-- Document segment --
Swearing may have a negative connotation, but it could be a sign of “verbal superiority,” studies show.
“The benefits of swearing have just emerged in the last two decades, as a result of a lot of research on brain and emotion, along with much better technology to study brain anatomy,” said Timothy Jay, professor emeritus of psychology at the Massachusetts College of Liberal Arts, who has studied swearing for 40 years.
1. Swearing may be a sign of intelligence
A 2015 study found that well-educated people were better at coming up with swear words.
The study asked participants to list as many words they could that started with F, A or S in 1 minute. Another minute was spent coming up with swear words that started with the same letters.
According to Jay, “people that are good at language are good at generating a swearing vocabulary.”
Jay added that swearing can also be associated with social intelligence.
“Having the strategies to know where and when it’s appropriate to swear, and when it’s not ‘is a social cognitive skill like picking the right clothes for the right occasion. That’s a pretty sophisticated social tool,” he said
2. Swearing may be a sign of honesty
In a series of three studies published in 2017, scientists found a positive link between cursing and honesty.
People who cursed were often found to lie less on an interpersonal level.
Even though a higher rate of swearing was associated with honesty, the authors of the study cautioned that “the findings should not be interpreted to mean that the more a person uses profanity, the less likely he or she would engage in more serious, unethical or immoral behaviors.”
3. Profanity may improve pain tolerance
Studies have shown that people who swore while biking had more strength to power through peddling resistance.
Research has also found that people who cursed while squeezing a hand were able to squeeze harder and longer.
“The headline message is that swearing helps you cope with pain,” said lead author and psychologist Richard Stephens.
Cursing produces a stress response that causes the body to go into a defensive reflex.
But use your words wisely: studies have found that over time, curse words lose their power when they are overused.

Dataset items:
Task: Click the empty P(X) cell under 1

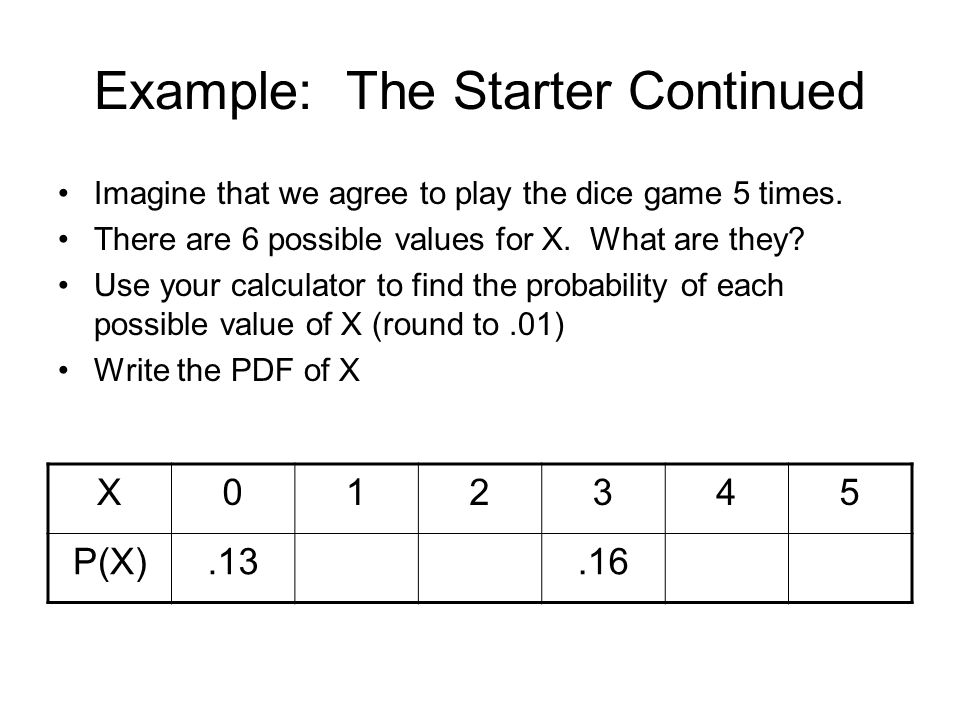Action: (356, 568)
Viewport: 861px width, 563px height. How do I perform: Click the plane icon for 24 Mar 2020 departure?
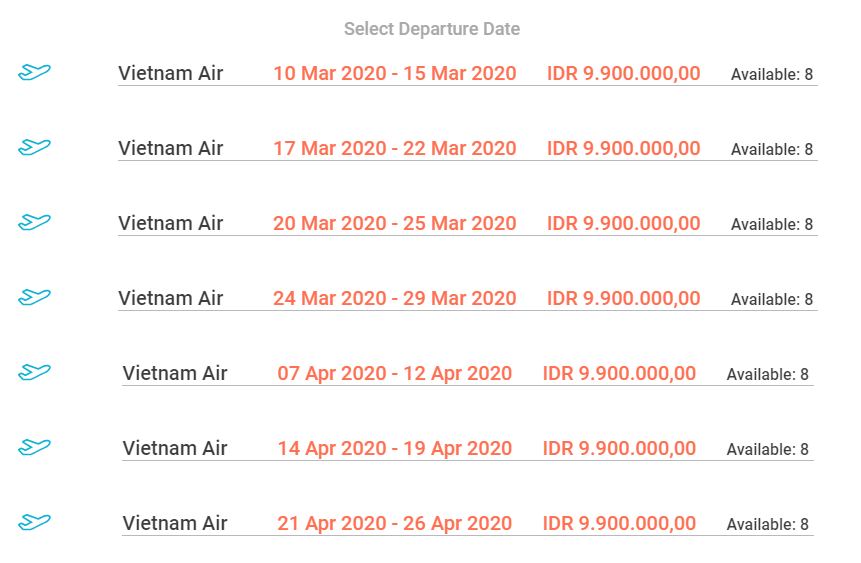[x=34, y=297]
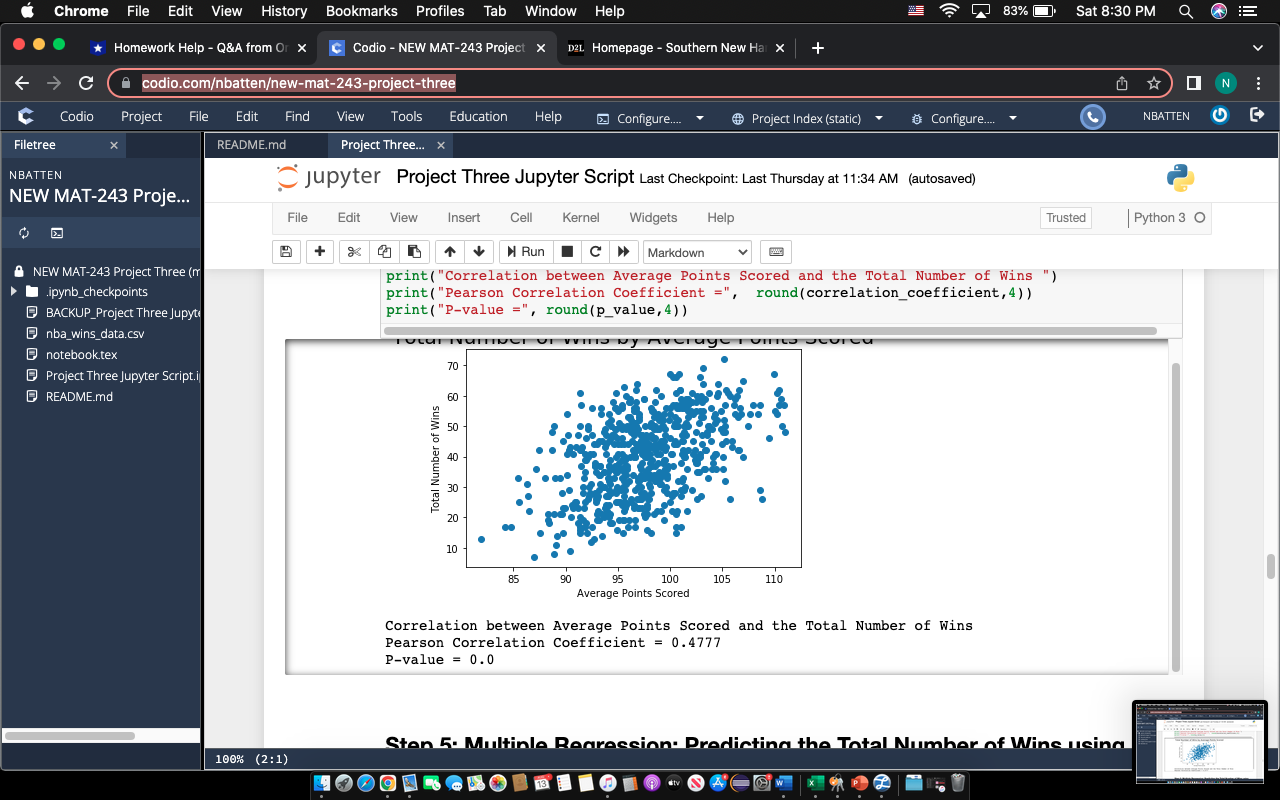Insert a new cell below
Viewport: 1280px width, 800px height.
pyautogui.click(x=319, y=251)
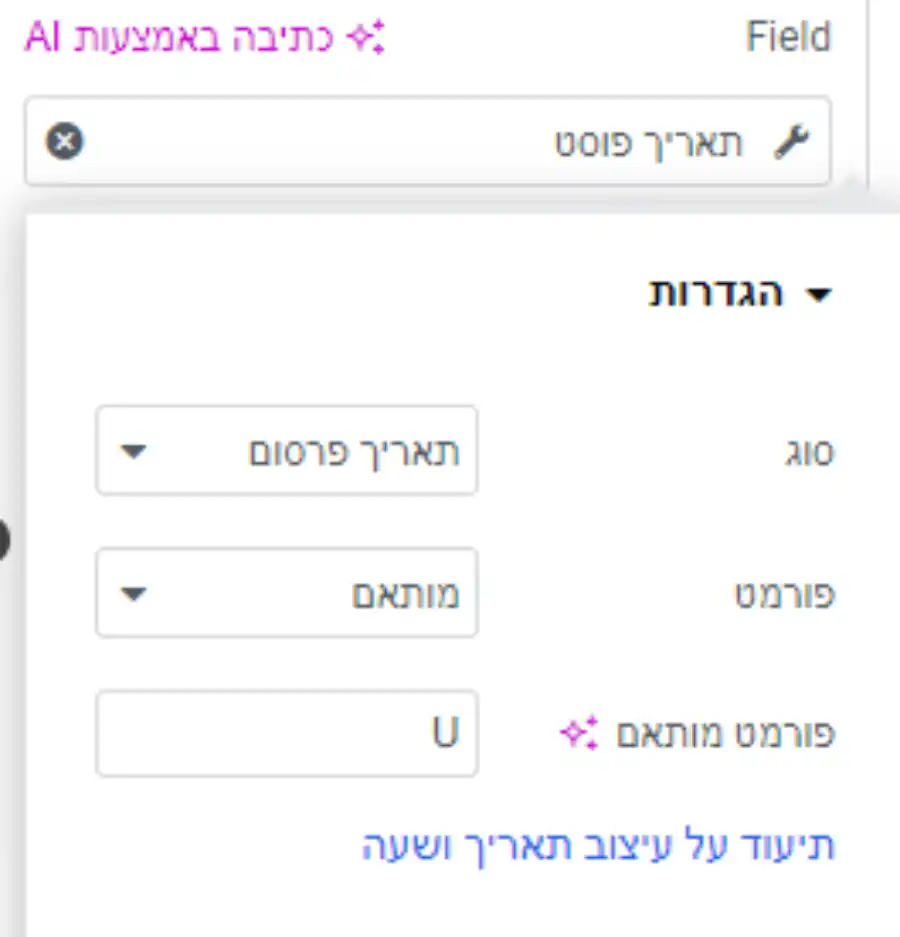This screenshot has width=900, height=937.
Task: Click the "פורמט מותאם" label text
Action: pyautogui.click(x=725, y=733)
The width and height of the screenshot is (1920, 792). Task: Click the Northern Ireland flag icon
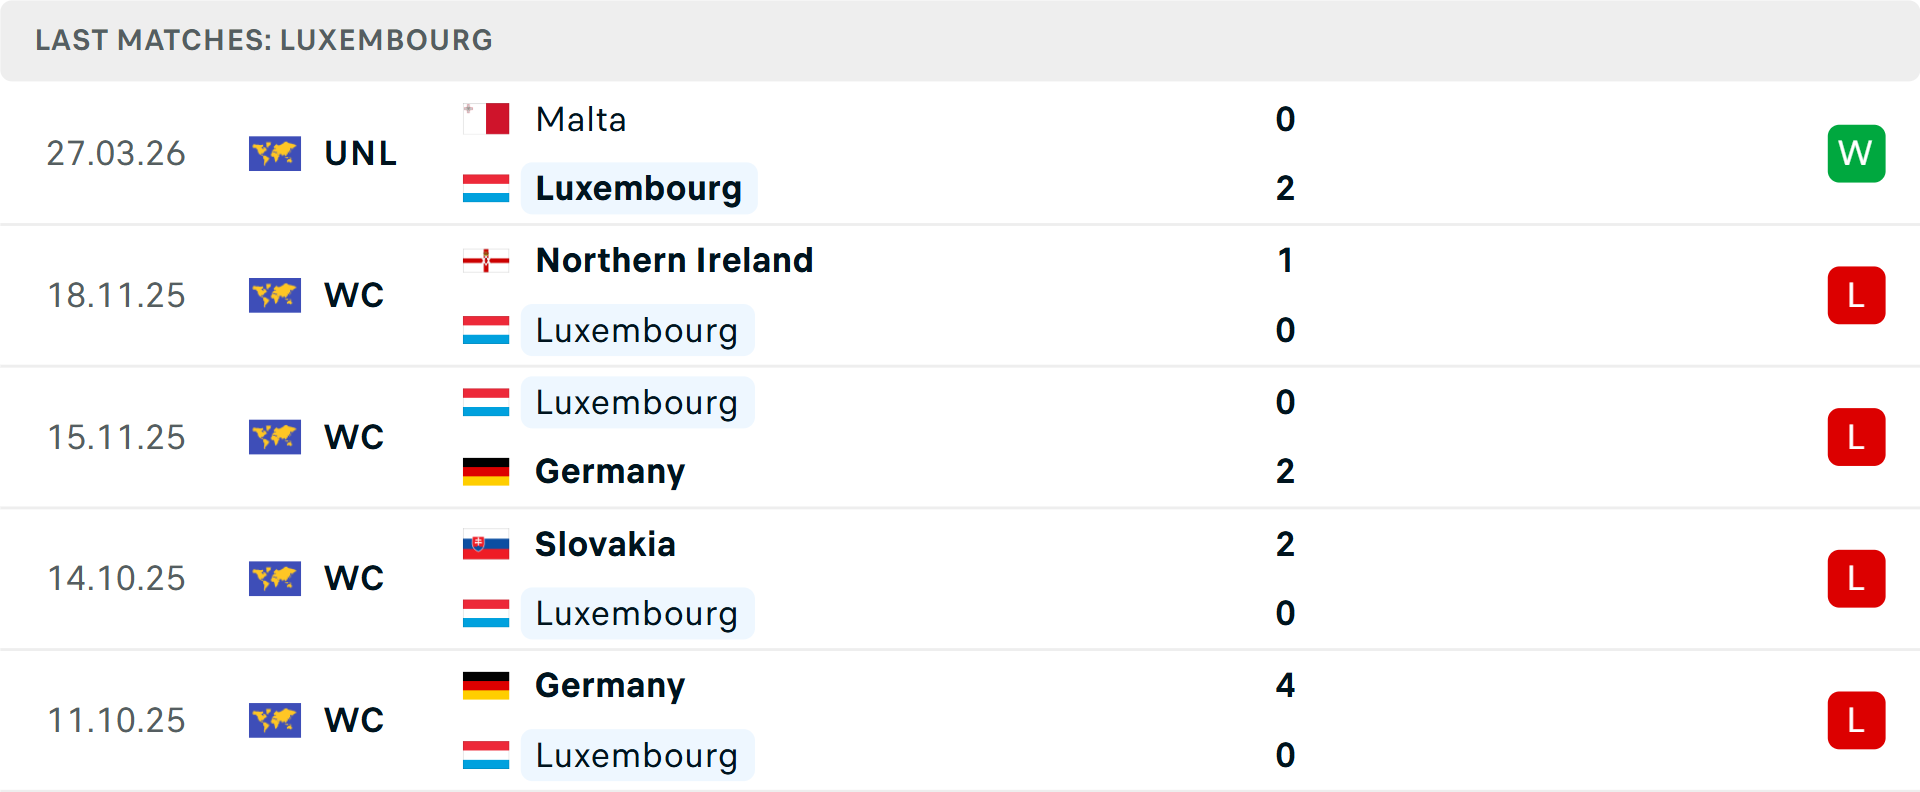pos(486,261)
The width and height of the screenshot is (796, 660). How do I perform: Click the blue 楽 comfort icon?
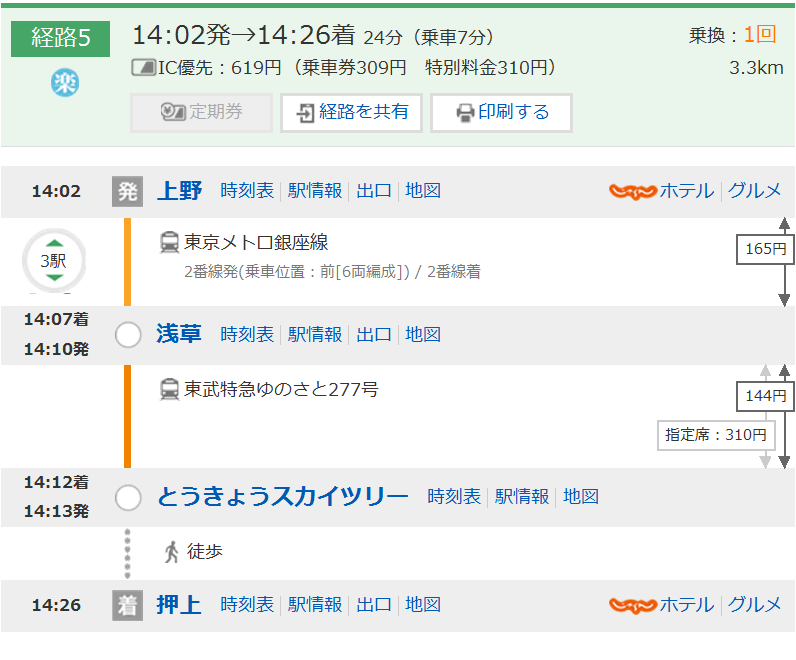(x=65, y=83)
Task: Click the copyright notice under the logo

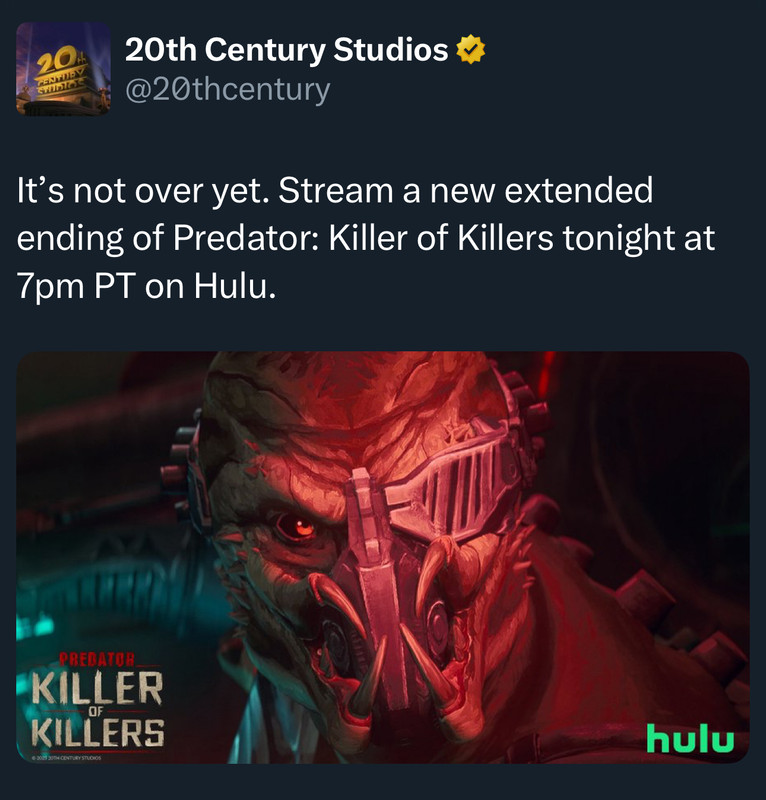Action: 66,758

-- Exercise goal --
In the article on swearing, rewrite the passage starting at "The study asked" and ending at "with social intelligence.", changing "participants" to "volunteers".

-- Response for this exercise --
The study asked volunteers to list as many words they could that started with F, A or S in 1 minute. Another minute was spent coming up with swear words that started with the same letters.
According to Jay, “people that are good at language are good at generating a swearing vocabulary.”
Jay added that swearing can also be associated with social intelligence.